Required work
Every entry must reappear in your answer exactly as written, though its pictures must not.

Items from a dataset

-- Opening Marker --

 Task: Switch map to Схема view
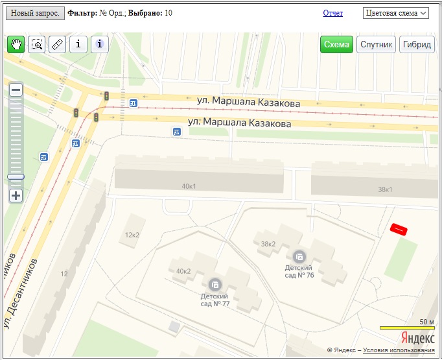pyautogui.click(x=336, y=44)
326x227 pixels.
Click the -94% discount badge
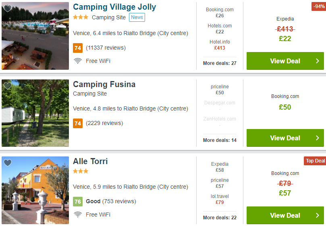[319, 6]
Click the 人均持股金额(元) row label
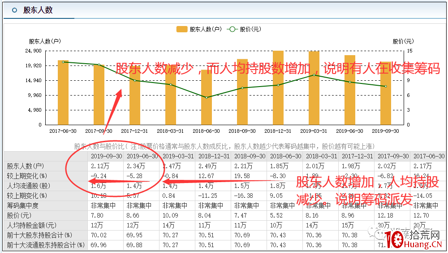 click(31, 225)
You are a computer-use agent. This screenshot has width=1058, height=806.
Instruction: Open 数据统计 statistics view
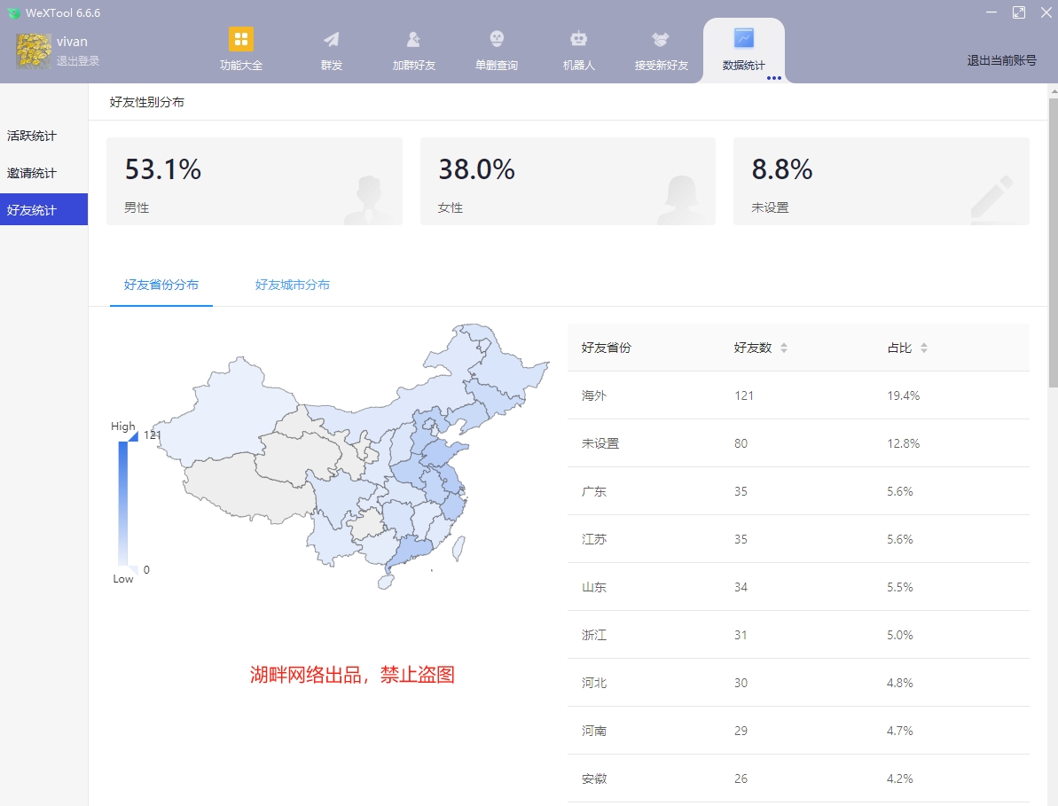743,49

-- Closing Marker --

Solution to the problem
 Task: Switch map to Схема view
pyautogui.click(x=336, y=44)
326x227 pixels.
Click the -94% discount badge
[319, 6]
Click the 人均持股金额(元) row label
 click(31, 225)
You are a computer-use agent. This screenshot has width=1058, height=806.
Instruction: Open 数据统计 statistics view
743,49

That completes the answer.